I have PTSD from my child’s illness.

No, I don’t need a doctor to tell me that. I can tell you that because I am living it.

Ask me what my biggest fear is.

Ask me what haunts my dreams.

Ask me what it’s like to live with the what if’s.

Ask me what it’s like to relive the worst moment of your life over and over.

I can answer it all with one word.

Paralyzing.

Let me say it again. It’s paralyzing.

I can’t unsee the events that transpired on January 3, 2017. I can’t describe to you what it feels like to watch your child’s entire body convulse like a bad horror movie for 45 minutes. I can’t tell tell you what it feels like to watch 20 medical professionals wheel in a crash cart to your 4 year olds bedside. I can’t tell you what it is like to watch a doctor call a different hospital for advice because they are obviously out of their depth. I can’t tell you what it’s like to watch uncertainty and sympathy play across 40 eyes as they watch you follow the stretcher carrying your lifeless (I don’t use that term lightly. She was unresponsive, breathing on her own but no other signs of life) child down the hall. I can’t tell you what it’s like to watch the interstate roll by from the front seat of an ambulance as your child lays lifeless in the back.

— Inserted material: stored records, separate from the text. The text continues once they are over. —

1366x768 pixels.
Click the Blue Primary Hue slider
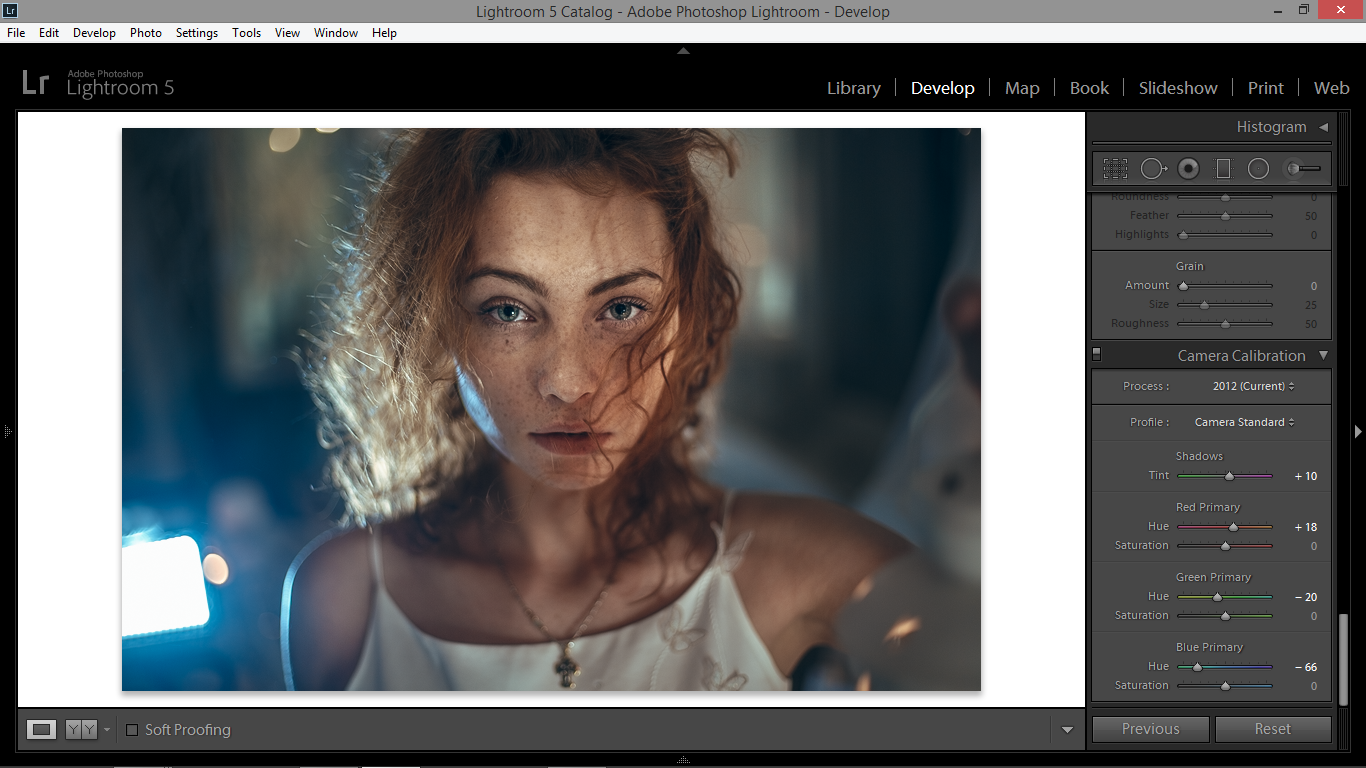(1225, 667)
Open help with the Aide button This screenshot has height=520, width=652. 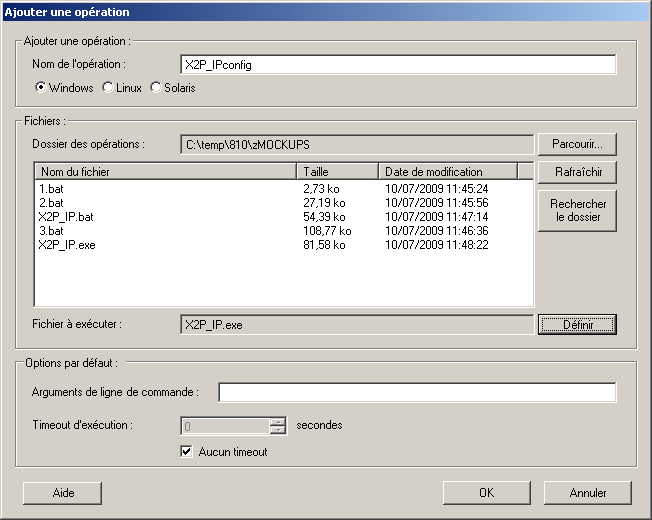click(x=62, y=493)
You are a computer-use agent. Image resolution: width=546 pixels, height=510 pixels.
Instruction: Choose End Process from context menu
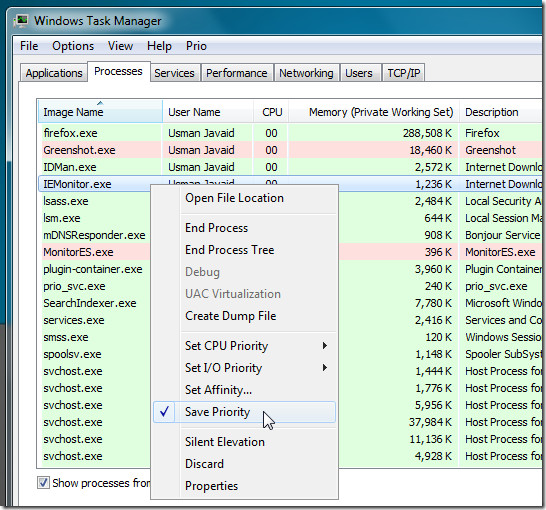point(217,228)
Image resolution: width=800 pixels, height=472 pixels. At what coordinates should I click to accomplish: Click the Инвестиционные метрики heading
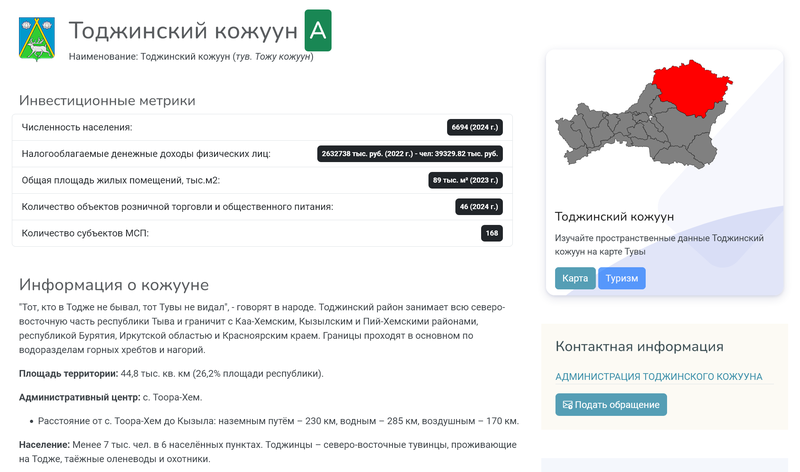pyautogui.click(x=107, y=100)
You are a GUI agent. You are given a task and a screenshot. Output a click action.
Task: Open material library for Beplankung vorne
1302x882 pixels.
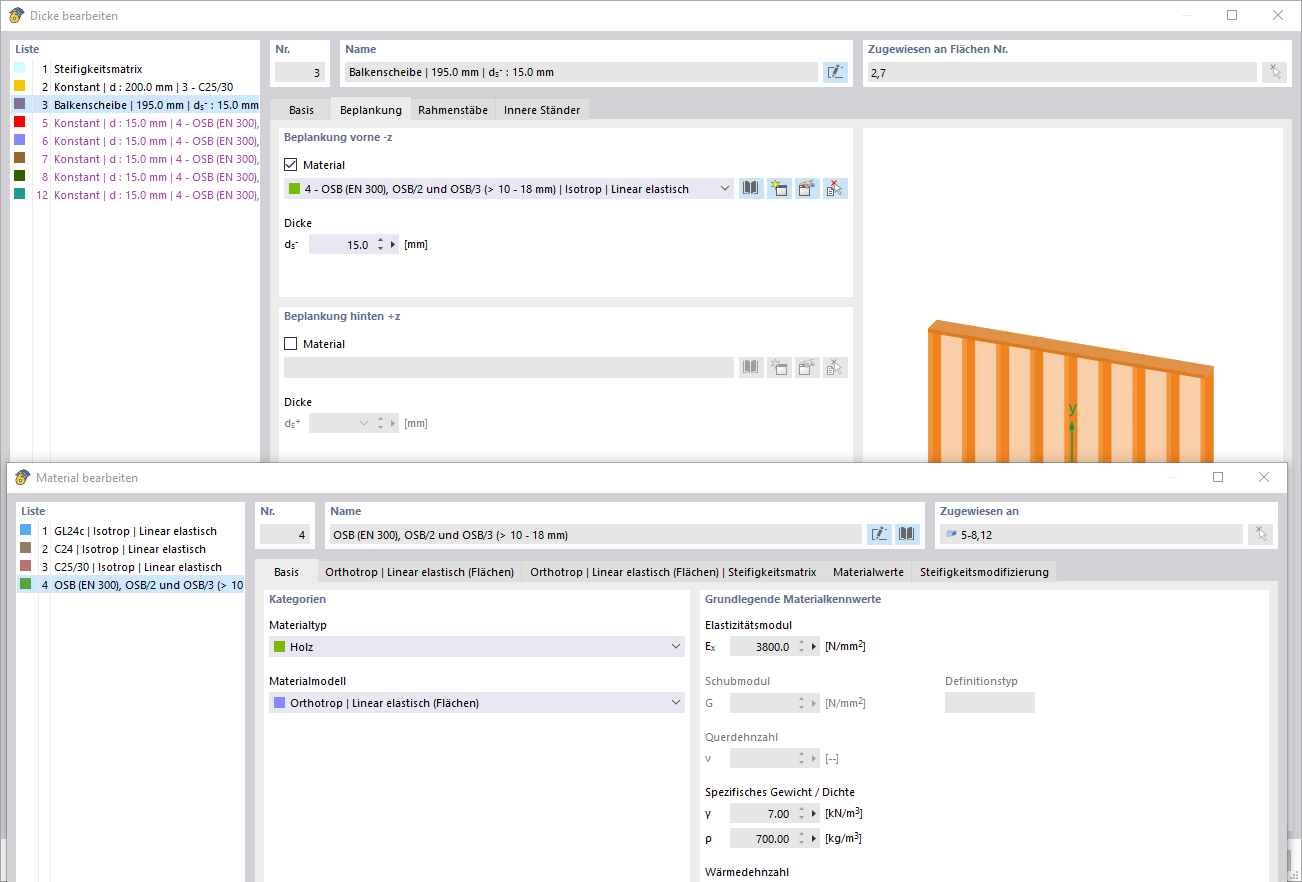(x=751, y=188)
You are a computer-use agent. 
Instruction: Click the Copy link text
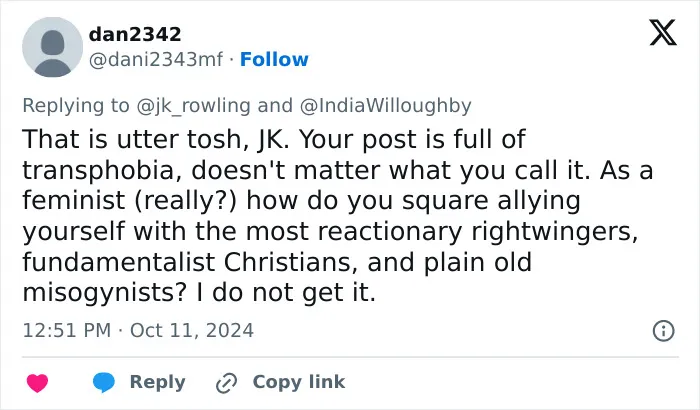(x=299, y=382)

With each little thing I find myself fighting (and mostly losing) to the voice in my head that says she is fine.

Falling behind in reading? Well that’s obviously from the scar on her language center on her brain. The doctor warned us this could happen.

Phone call from the nurse? She must be having a major seizure.

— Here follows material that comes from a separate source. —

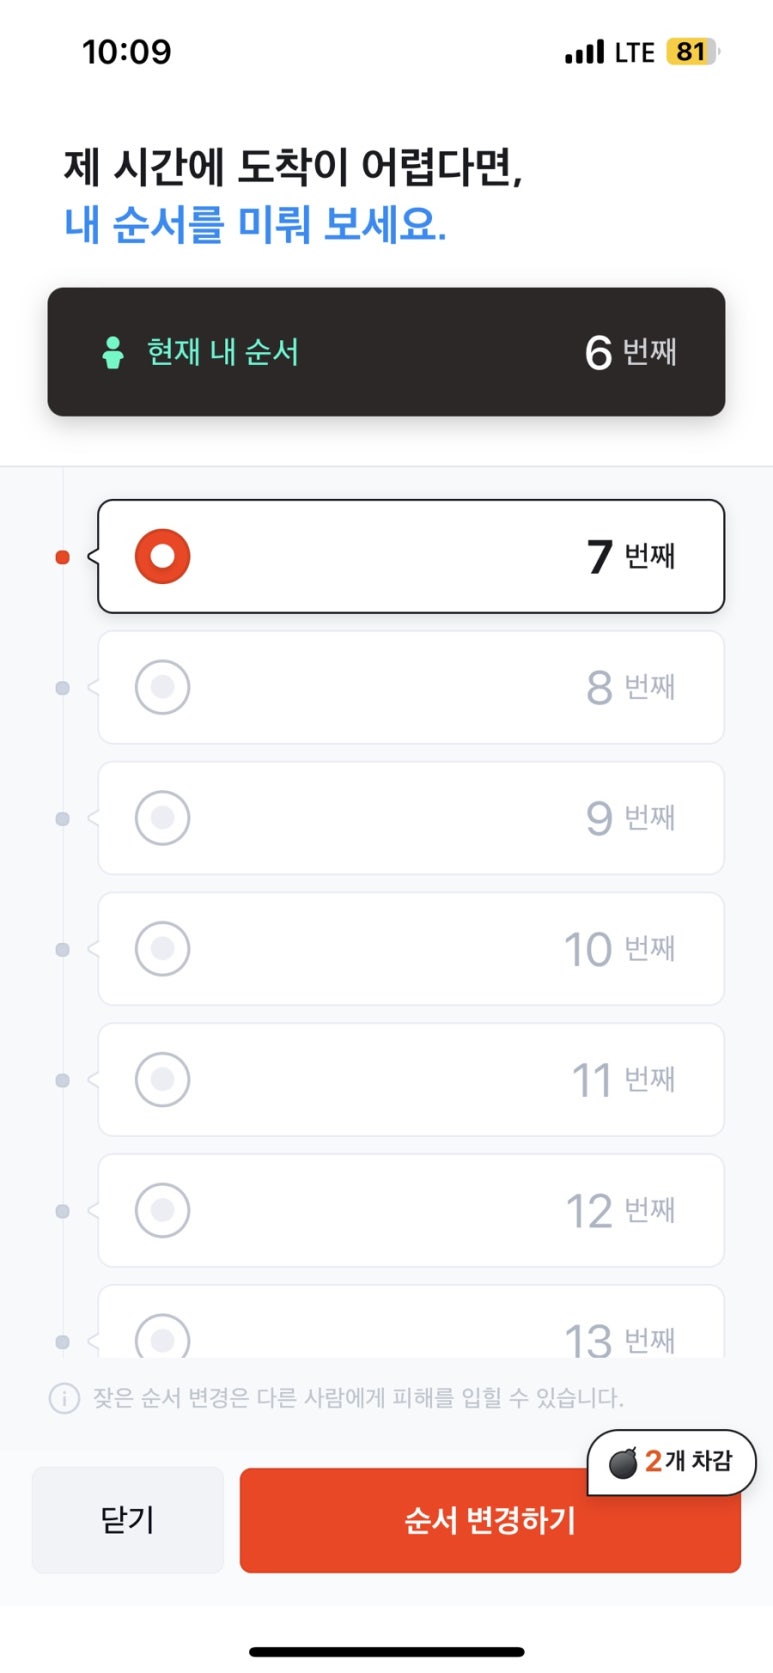Tap the clock showing 10:09
This screenshot has width=773, height=1673.
coord(127,52)
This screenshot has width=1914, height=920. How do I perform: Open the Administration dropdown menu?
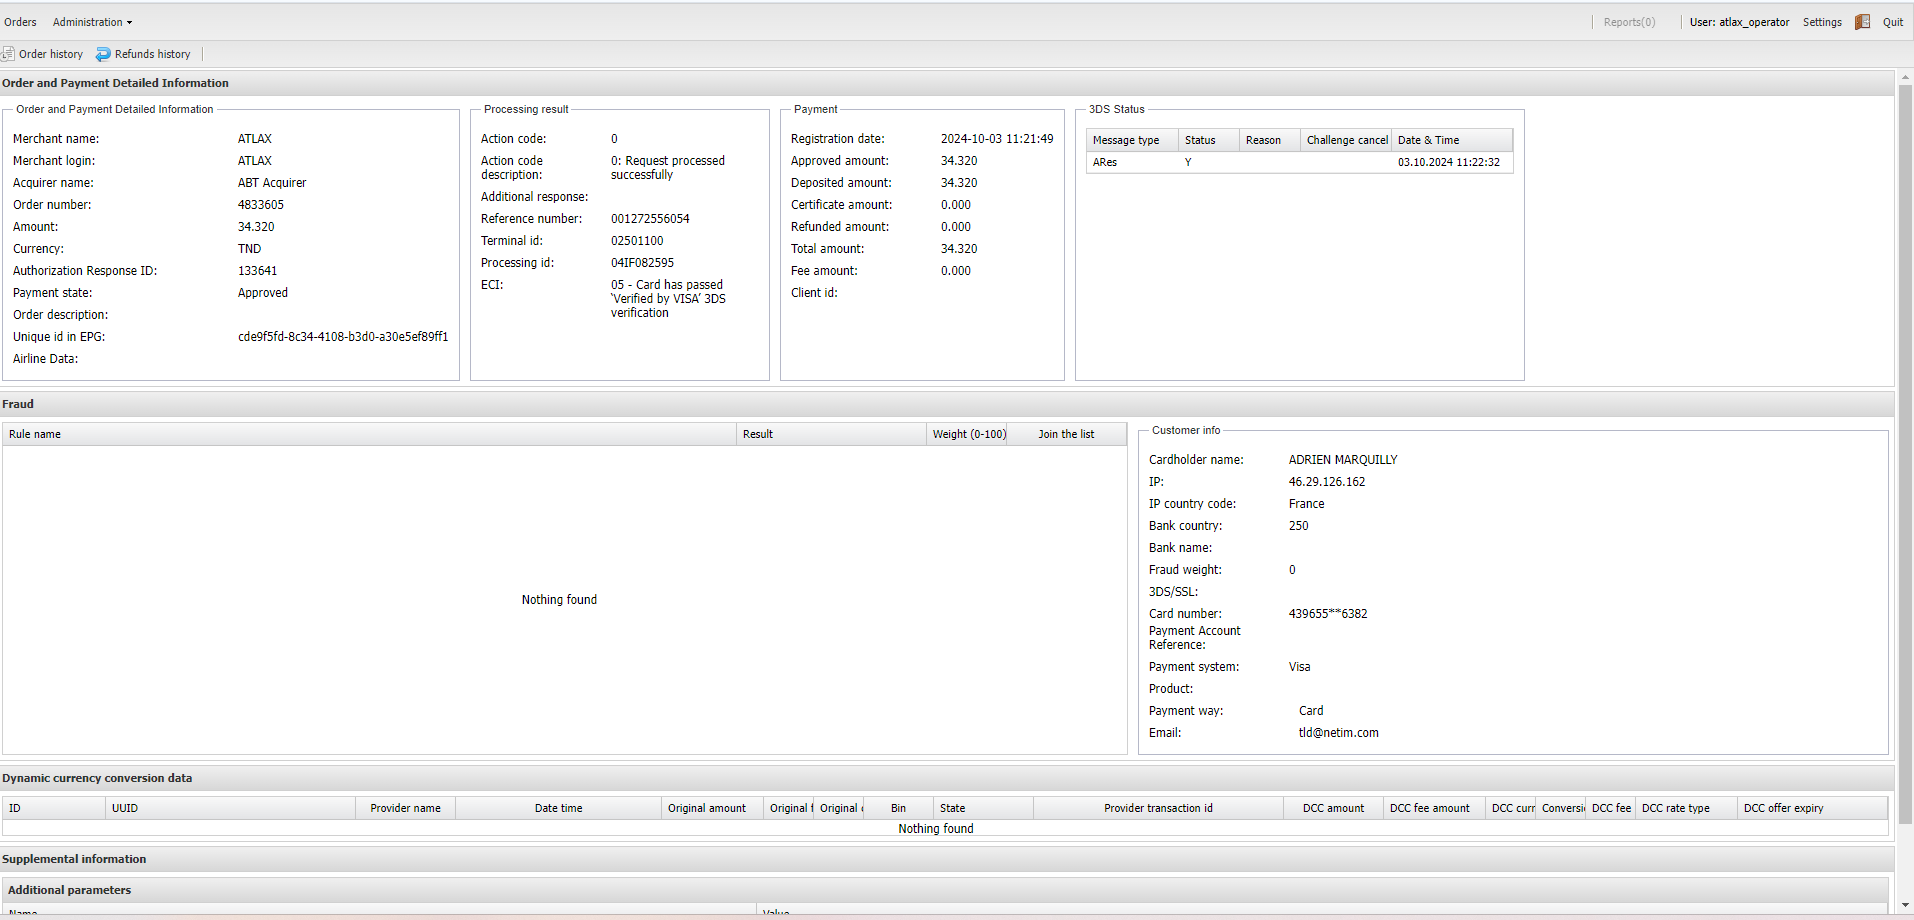click(92, 22)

With her I automatically go to worse case scenario. I even make up scenarios. I find myself making contingency plans incase something were to go wrong.

I recently read an article and this doctor said it best:

““It’s my belief a parent who’s traumatized is always expecting the other shoe to drop, will always be scanning the horizon,” said Dr. Richard J. Shaw, a professor of psychiatry at Stanford.”

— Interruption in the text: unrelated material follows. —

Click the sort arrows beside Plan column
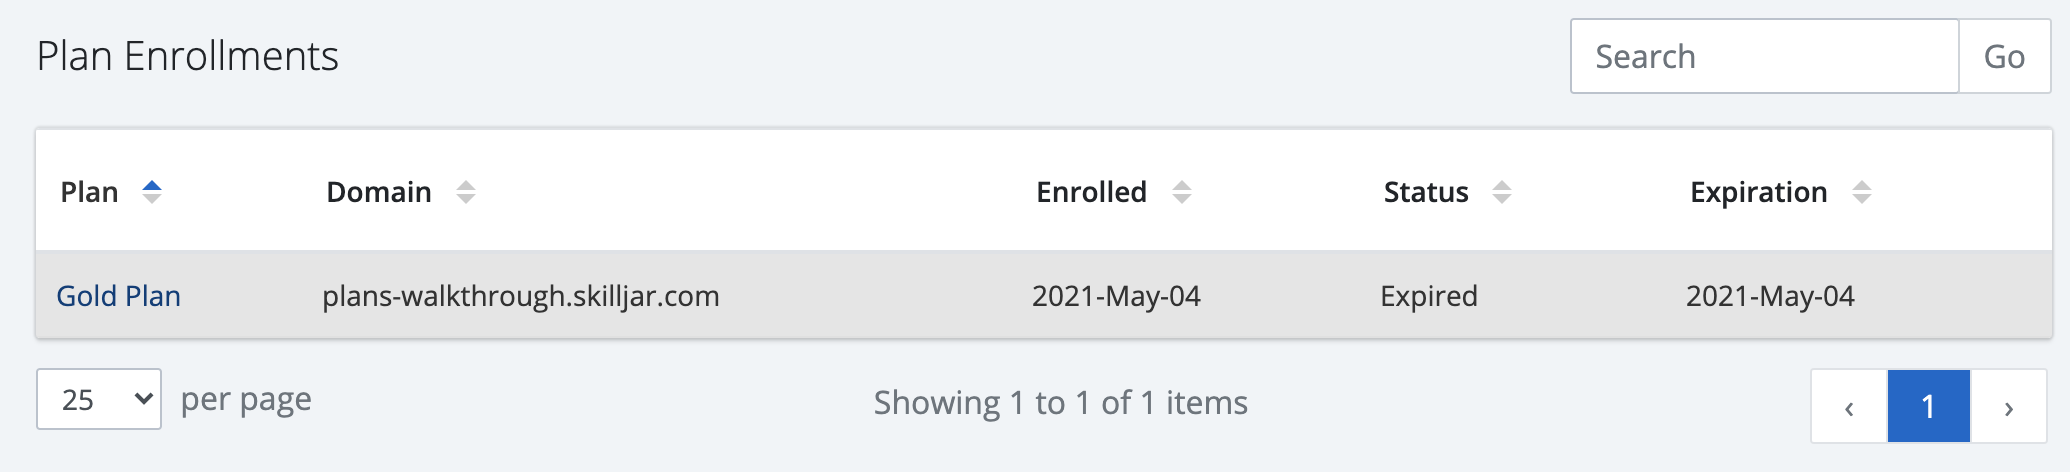This screenshot has width=2070, height=472. coord(152,192)
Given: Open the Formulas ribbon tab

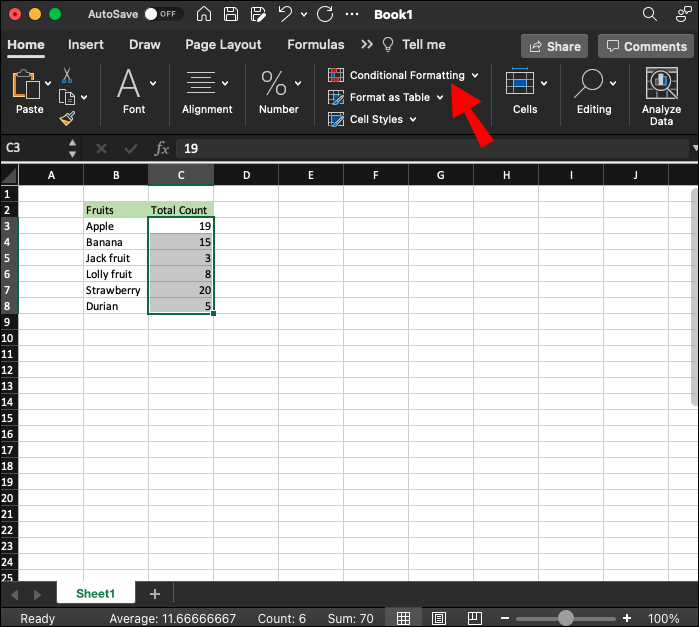Looking at the screenshot, I should (x=315, y=45).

I’d love to tell you that one day I’ll stop expecting the other shoe to drop but I’m not certain it will happen. I am certain that I will learn how to cope better, I’ve already learned so much. But I honestly can’t imagine a future where the worst case scenario isn’t playing out in the back corner of my mind.

““As parents, we want our kids to be safe,” Dr. Kassam-Adams said. “Once you’ve been through this, you know they will never be 100 percent safe, and it’s hard to stop thinking about it.””

Another quote from the same article -click the link to read more- .

These doctors they get it. How hard it is to be a parent and to have to witness things no parent should ever witness. How you have to claw your way back to a new reality that is scary and full of uncertainty. How once you get there, you have to learn to be okay with it. You have to learn how to keep on living even when time seems to have stopped.

I’m still fumbling my way through, trying to make the pieces fit. I’m still dealing with the guilt of pressing the pause button. From January 2017-September 2017 everything was focused on Olivia. What exactly is her diagnosis? What is the prognosis? What is our new normal?

In March 2017 our beautiful second born turned 1. She didn’t get the big fancy party, pictures or anything. We were at Le Bonheur again. I wish I could tell you that her life didn’t take a back seat but the truth is it did. Not because we don’t love her. But because I knew she was okay, she was going to be just fine so I put my efforts into making sure my oldest was going to be just fine too.

It’s a hard line to draw and a hard reality to face that the siblings of kids with more complicated medical issues will undoubtedly have to make sacrifices.

Sure in the grand scheme of things missing a birthday party doesn’t seem like much. In reality it’s not, it had to be done. The fear is that truthfully it was probably just the first of many sacrifices my other kids will have to make. Despite my best intentions and efforts to keep that from happening the reality is, more than likely it will happen again. (Y’all this could and probably will be a whole other post.)

Truth be told. Logically, I know it will all work it in the divine scheme of things. I know that God loves my kids more than I do. I know that God has only good things planned for our families future. I know that God isn’t surprised.

We live in a broken, fallen, sinful world. Our kids don’t get to escape that. Kids get sick not because God decided to not pay attention that day, but because we live in a sinful world. Despite my wishes and prayers that kids -especially mine- wouldn’t have to live with the results of sin. A concept some aren’t even old enough to grasp yet. I know and I believe in a better world that is coming. One without pain and sickness. One where kids don’t have to suffer.

So on days where I can’t get the what if’s out of my head. The days where all I can do is press forward despite the haunting images playing out in my head. Those days. Those are the days where I lean the most on God. Those are the days where I have no choice but to surrender my fears, my anger, my unbelief to a God who is waiting to carry my burdens. So that I too can have peace in the moment, peace for everyday life.

I’m thankful not only for my God who gives me such peace, but for a family {my mom- a voice of reason, a helping hand; my husband- another voice of reason, a steady hand} who reminds me peace is always within my reach if I would just reach out and accept the hand that is offering it.